We used to build rafts and wait for the creek to rise and float a few miles. Ever gig? Got my first gun at eight years old and started hunting soon after. Walked to school dodging coal trucks and crossed the creek on rocks after the swinging bridge washed out. Put rocks in our snowballs if we were throwing at someone we didn’t like. When I was 12 blew a tree down with half a stick of dynamite, got in a little trouble for that one. Worked for my dad in our mines and hauled house coal for extra pocket money. I did it all and then some. Hell raising was our past time. Then I discovered girls and women.
All the while breathing 100 degree dust...precious memories.
Kids today would have seizures requiring hospitalization just watching this on a video.
We had an IH Super H with a couple of home made wagons...what was your rig?
Well, I never came home so dirty that Mom had to hose me off, while I was still a child.
Had to have the wife hose me off one time after getting the truck stuck while deer hunting.
Not really sure if that counts in the “child” or “adult” category, though......
I’ll add to the list...
Bottle rocket wars with my friends (no eye protection!!!)...
Making Evil Knievel style jump ramps for my mini-bike...
Back yard shooting as a minor (unsupervised, but then my Dad taught me how to shoot at age 7 and hunt at age 10)...
I ALWAYS carried a knife (it was a tool)...

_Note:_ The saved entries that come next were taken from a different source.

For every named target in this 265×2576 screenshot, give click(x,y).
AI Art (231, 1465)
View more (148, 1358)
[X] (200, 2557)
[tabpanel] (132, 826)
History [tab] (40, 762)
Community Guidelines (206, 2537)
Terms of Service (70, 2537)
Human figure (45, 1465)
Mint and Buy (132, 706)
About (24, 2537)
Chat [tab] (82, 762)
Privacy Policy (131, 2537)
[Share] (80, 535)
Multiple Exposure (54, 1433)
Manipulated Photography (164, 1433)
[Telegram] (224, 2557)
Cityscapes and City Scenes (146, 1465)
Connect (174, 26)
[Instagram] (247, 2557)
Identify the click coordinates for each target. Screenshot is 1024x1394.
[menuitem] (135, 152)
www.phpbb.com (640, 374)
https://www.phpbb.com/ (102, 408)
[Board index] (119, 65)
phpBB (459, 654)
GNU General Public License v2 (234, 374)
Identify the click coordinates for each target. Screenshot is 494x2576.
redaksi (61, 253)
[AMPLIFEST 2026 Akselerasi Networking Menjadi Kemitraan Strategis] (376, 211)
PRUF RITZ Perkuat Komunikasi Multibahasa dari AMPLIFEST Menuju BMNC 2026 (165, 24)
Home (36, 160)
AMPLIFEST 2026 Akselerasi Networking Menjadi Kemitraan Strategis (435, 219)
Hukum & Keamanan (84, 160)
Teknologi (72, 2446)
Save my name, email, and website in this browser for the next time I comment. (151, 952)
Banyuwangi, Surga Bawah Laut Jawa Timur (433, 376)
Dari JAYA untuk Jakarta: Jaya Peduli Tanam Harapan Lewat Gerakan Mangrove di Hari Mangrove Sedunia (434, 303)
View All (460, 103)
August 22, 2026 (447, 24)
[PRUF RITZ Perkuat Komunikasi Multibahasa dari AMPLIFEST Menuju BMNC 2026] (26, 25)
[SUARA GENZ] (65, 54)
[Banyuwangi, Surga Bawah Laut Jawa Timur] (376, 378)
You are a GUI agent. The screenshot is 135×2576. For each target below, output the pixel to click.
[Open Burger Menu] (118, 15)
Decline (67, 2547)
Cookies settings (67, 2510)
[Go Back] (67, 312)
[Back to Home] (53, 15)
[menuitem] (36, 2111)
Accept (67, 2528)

Not only mowed the grass with both push mower (age 7) and rider (age 9), but bush hogged about 5 acres several times a year on a Massey-Ferguson starting at age 12...
I lost count how many of those I went through. Quite a few gliders too.
The good old days!
What kind of list is complete without fireworks?
Travesty.
Drag racing.
In the 50s and early 60’s, nearly every schoolkid’s dad was a WW2, or sometimes Korean War veteran. So kids brought all kinds of dads’ war souvenirs into school for “show & tell,” including captured edged weapons. I even remember a Japanese sword. I went in with a piece of German AA shrapnel that smashed through my father’s B-17, and his father’s WW1 French 37mm tank shell with propellant and explosive removed long before. Today any of the above would get a kid a lot more than arrested.

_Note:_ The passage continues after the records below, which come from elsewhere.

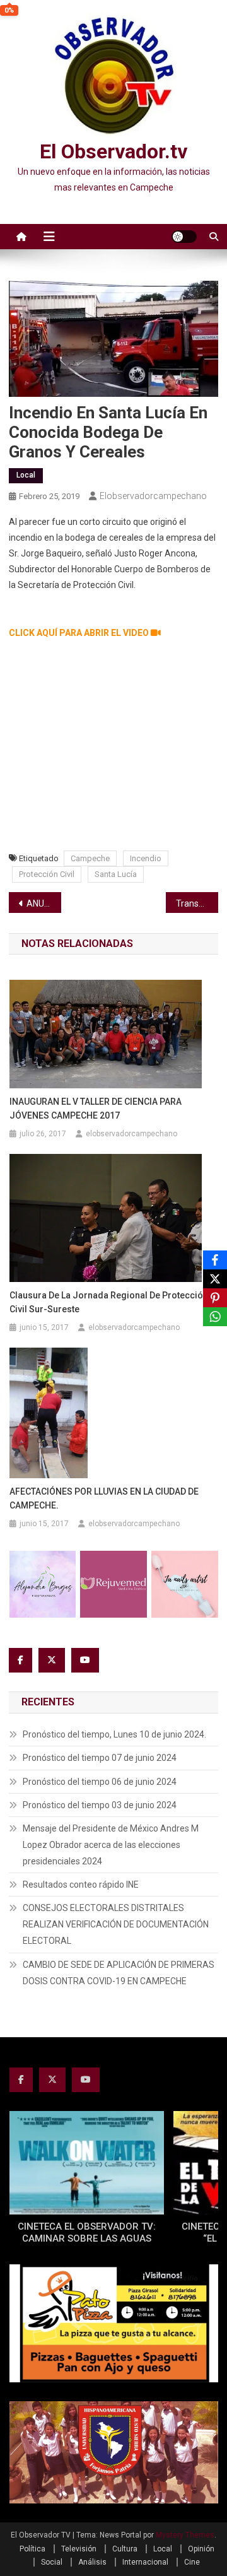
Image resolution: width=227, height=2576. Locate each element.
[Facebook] (215, 1259)
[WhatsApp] (215, 1316)
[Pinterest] (215, 1297)
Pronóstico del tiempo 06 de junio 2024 (100, 1782)
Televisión (78, 2548)
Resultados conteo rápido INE (81, 1884)
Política (32, 2548)
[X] (215, 1278)
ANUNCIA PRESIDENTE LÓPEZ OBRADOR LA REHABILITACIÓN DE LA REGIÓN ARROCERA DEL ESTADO (43, 903)
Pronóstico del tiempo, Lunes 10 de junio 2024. (114, 1734)
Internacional (145, 2562)
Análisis (92, 2562)
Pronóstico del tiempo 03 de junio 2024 (100, 1805)
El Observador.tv (113, 151)
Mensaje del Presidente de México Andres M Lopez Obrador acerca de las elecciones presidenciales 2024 (111, 1844)
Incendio (145, 858)
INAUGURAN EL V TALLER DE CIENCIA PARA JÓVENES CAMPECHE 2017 (95, 1108)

Or going with your older brother to see Flash Gordon serials at the movie theater early on a Saturday.......all for a nickel!

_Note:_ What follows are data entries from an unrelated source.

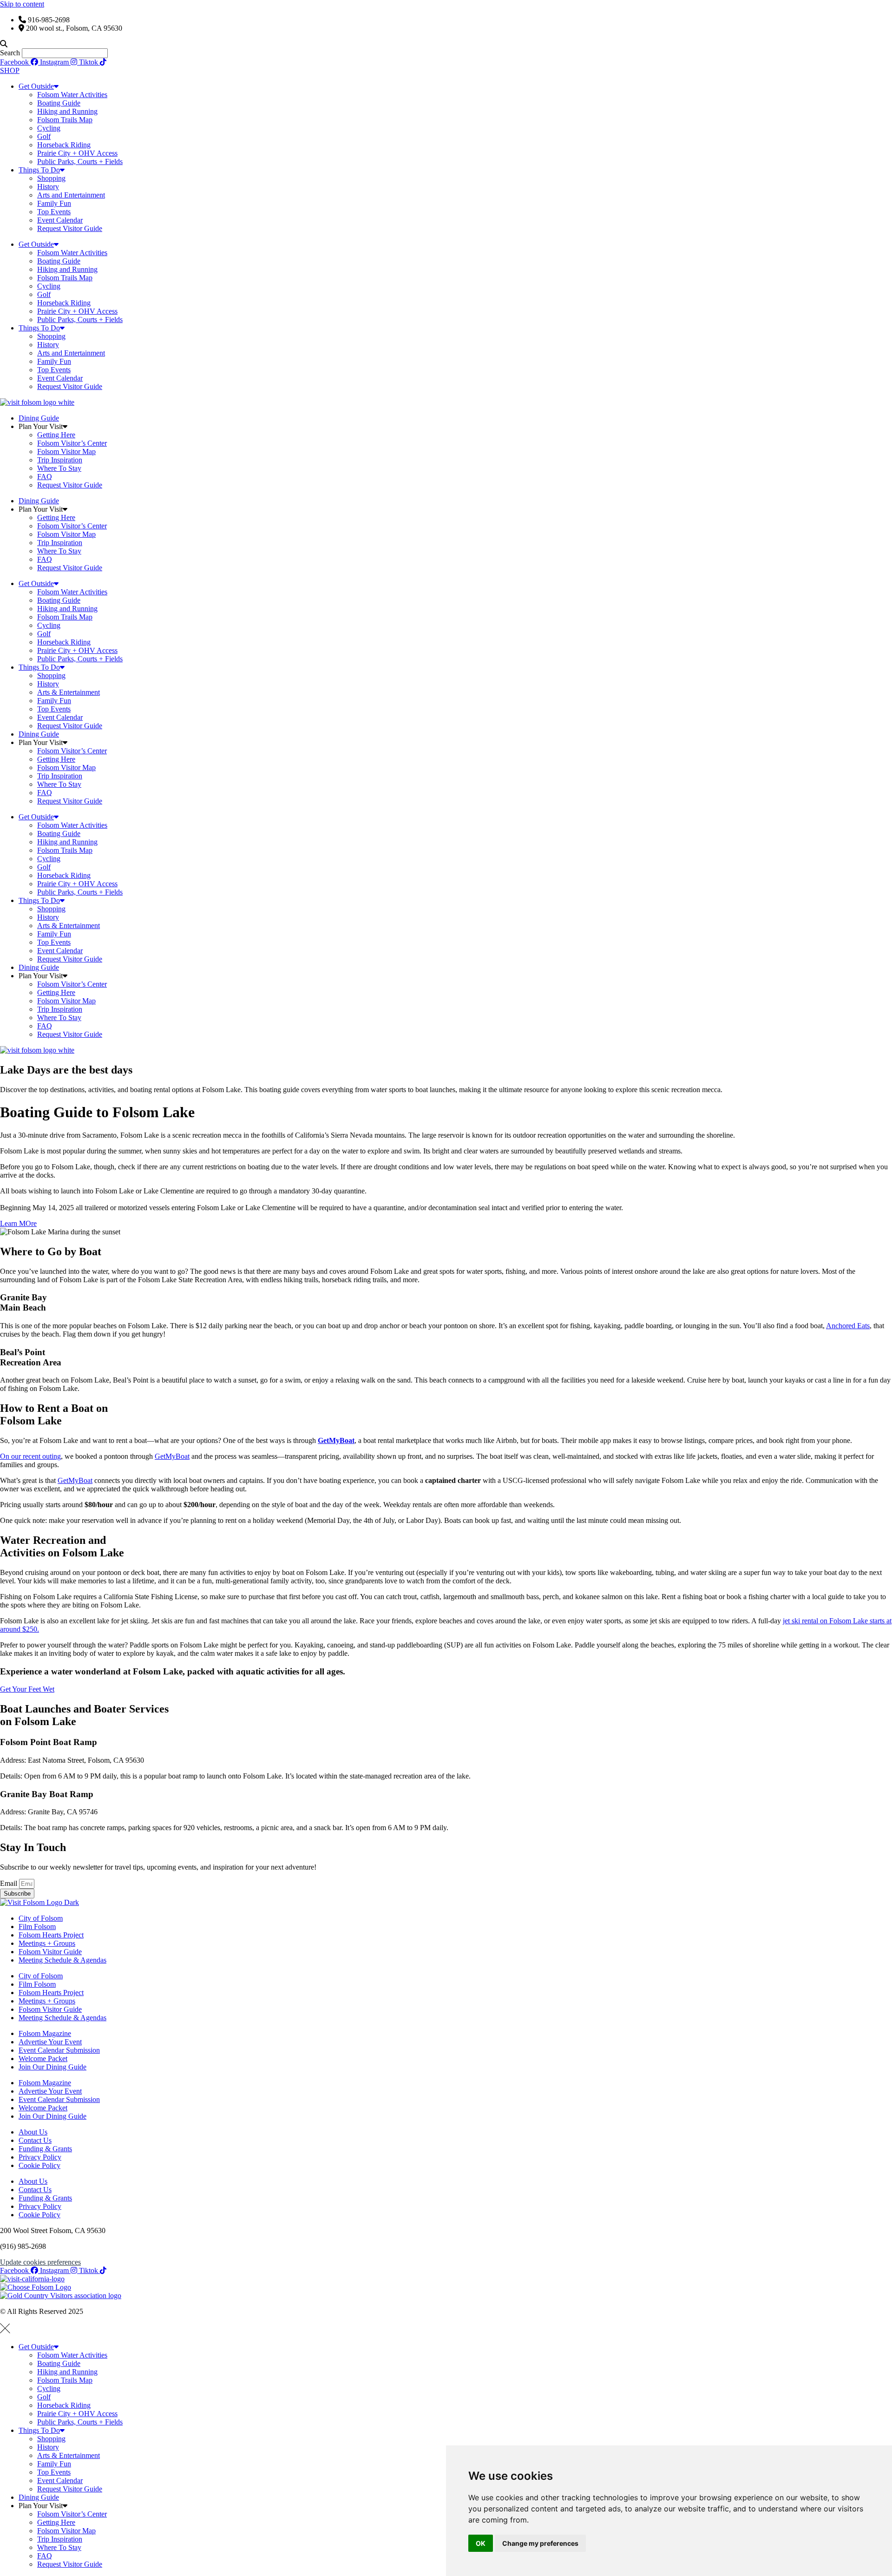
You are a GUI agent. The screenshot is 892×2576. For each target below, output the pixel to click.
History (48, 187)
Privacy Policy (40, 2157)
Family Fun (54, 203)
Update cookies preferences (40, 2262)
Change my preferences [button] (540, 2543)
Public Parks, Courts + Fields (80, 161)
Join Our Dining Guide (52, 2067)
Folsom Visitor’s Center (72, 443)
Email (9, 1883)
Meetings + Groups (47, 1943)
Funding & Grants (45, 2149)
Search (10, 53)
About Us (33, 2132)
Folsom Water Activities (72, 95)
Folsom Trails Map (64, 120)
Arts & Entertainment (68, 692)
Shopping (51, 178)
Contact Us (35, 2140)
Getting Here (56, 435)
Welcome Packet (43, 2058)
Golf (44, 136)
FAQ (44, 477)
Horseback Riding (64, 145)
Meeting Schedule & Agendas (62, 1960)
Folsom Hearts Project (51, 1935)
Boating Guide (58, 103)
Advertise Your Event (50, 2042)
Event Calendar (60, 220)
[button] (446, 44)
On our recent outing (30, 1456)
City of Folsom (41, 1918)
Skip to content (22, 4)
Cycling (48, 128)
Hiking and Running (67, 111)
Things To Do (39, 170)
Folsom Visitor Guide (50, 1952)
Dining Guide (39, 418)
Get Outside (36, 86)
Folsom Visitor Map (66, 451)
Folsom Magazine (45, 2033)
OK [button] (480, 2543)
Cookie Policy (39, 2165)
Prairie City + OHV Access (77, 153)
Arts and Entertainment (71, 195)
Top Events (54, 212)
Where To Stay (59, 468)
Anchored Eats (848, 1326)
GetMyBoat (172, 1456)
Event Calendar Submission (59, 2050)
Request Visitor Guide (69, 228)
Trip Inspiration (59, 460)
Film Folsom (37, 1926)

Lived on a Marine Base as a kid, 29 Palms, CA. We got ahold of a parachute and tied it to the tongue of a wagon. Wind came up and we took off down some dirt road in back of base housing.
We couldn’t see anything in front of us except the parachute and man were we flying fast ... until we crashed. Ouch! Rocks and cactus. Once was enough, we never tried that again; but what a ride.
The one I fell from, though, was a friend's whom I was helping to get in his hay.
Our family didn't have a baler--we converted a horse-drawn hayrake to be used by the Ford, and raked the hay into rows, then forked it all up into the haywagon, and used a hayfork in the barn to pull it up into the loft.
We were pretty much a 19th-century family farm operating in the 1970's. :)
Building a go-cart out of scrap wood, steered by a rope (those of you who have built these know how it is done) with your friends, and going down a hilly street at what seemed to be a multiple of the speed of light, dodging traffic and crashing into a dirt pile at the end of the ride.
Then, doing it AGAIN.
When it was YOUR turn.
I drove my riding lawnmower down the street to my lawnmowing job...one day.. I drove my lawnmower during my paper route. I drove it down a state highway...try that today...(or a kid with a paper route.)
Rust holes in the floor...I had that when my dad bought an AMC Ambassador wagon when the IAM (the union at Pratt) went on strike. He bought this wagon from the state, because he didn’t want to use his Vette to go through the gate. The floor was rusted in places. The IAM unions loved to scratch car of management when they are on strike.
Now.. those bought me back to childhood...one day, my friend made a hot air balloon with a trash bag...(with no warning label that says may cause suffocation if put on head.), wax, gasoline and fire. It hit the roof of my friend’s house, but then it landed 5 miles away...we followed it on our bikes.